Answered By: Marek Brzóska

It is in fact a little strange that the library has a blank page about end-user unit testing, while targeting user-friendliness and ease of use. There’s however an easy-to-use library by Dropbox, unsurprisingly called responses. Here is its intro post. It says they’ve failed to employ httpretty, while stating no reason of the fail, and written a library with similar API.

import unittest

import requests
import responses


class TestCase(unittest.TestCase):

  @responses.activate  
  def testExample(self):
    responses.add(**{
      'method'         : responses.GET,
      'url'            : 'http://example.com/api/123',
      'body'           : '{"error": "reason"}',
      'status'         : 404,
      'content_type'   : 'application/json',
      'adding_headers' : {'X-Foo': 'Bar'}
    })

    response = requests.get('http://example.com/api/123')
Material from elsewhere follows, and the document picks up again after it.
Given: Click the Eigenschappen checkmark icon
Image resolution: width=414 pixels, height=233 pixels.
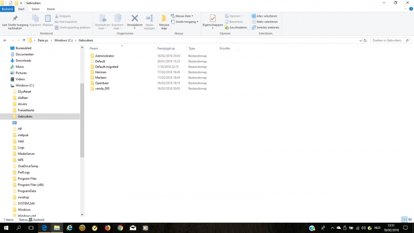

    self.assertEqual({'error': 'reason'}, response.json())
    self.assertEqual(404, response.status_code)
Answered By: saaj

Missing from these answers is requests-mock.

From their page:

>>> import requests
>>> import requests_mock

As a context manager:

>>> with requests_mock.mock() as m:

...     m.get('http://test.com', text='data')
...     requests.get('http://test.com').text
...
'data'

Or as a decorator:

>>> @requests_mock.mock()
... def test_func(m):
...     m.get('http://test.com', text='data')
...     return requests.get('http://test.com').text
...
>>> test_func()
'data'
Answered By: Unapiedra

If you break out your response handler/parser into a separate function, you can work with requests.Response objects directly, without needing to mock the client-server interaction.

Code under test

from xml.dom import minidom
from requests.models import Response

def function_under_test(s3_response: Response):
    doc = minidom.parseString(s3_response.text)

    return (
        s3_response.status_code,
        doc.getElementsByTagName('Code').item(0).firstChild.data,
    )

Test code

import unittest
from io import BytesIO

class Test(unittest.TestCase):

    def test_it(self):
        s3_response = Response()
        s3_response.status_code = 404
        s3_response.raw = BytesIO(b"""<?xml version="1.0" encoding="UTF-8"?>
            <Error>
            <Code>NoSuchKey</Code>
            <Message>The resource you requested does not exist</Message>
            <Resource>/mybucket/myfoto.jpg</Resource> 
            <RequestId>4442587FB7D0A2F9</RequestId>
            </Error>
        """)

        parsed_response = function_under_test(s3_response)

        self.assertEqual(404, parsed_response[0])
        self.assertEqual("NoSuchKey", parsed_response[1])
Answered By: Trenton

There’s a library for this, if you want to write your test server with Flask: requests-flask-adaptor

You just have to be careful with the order of imports when monkeypatching.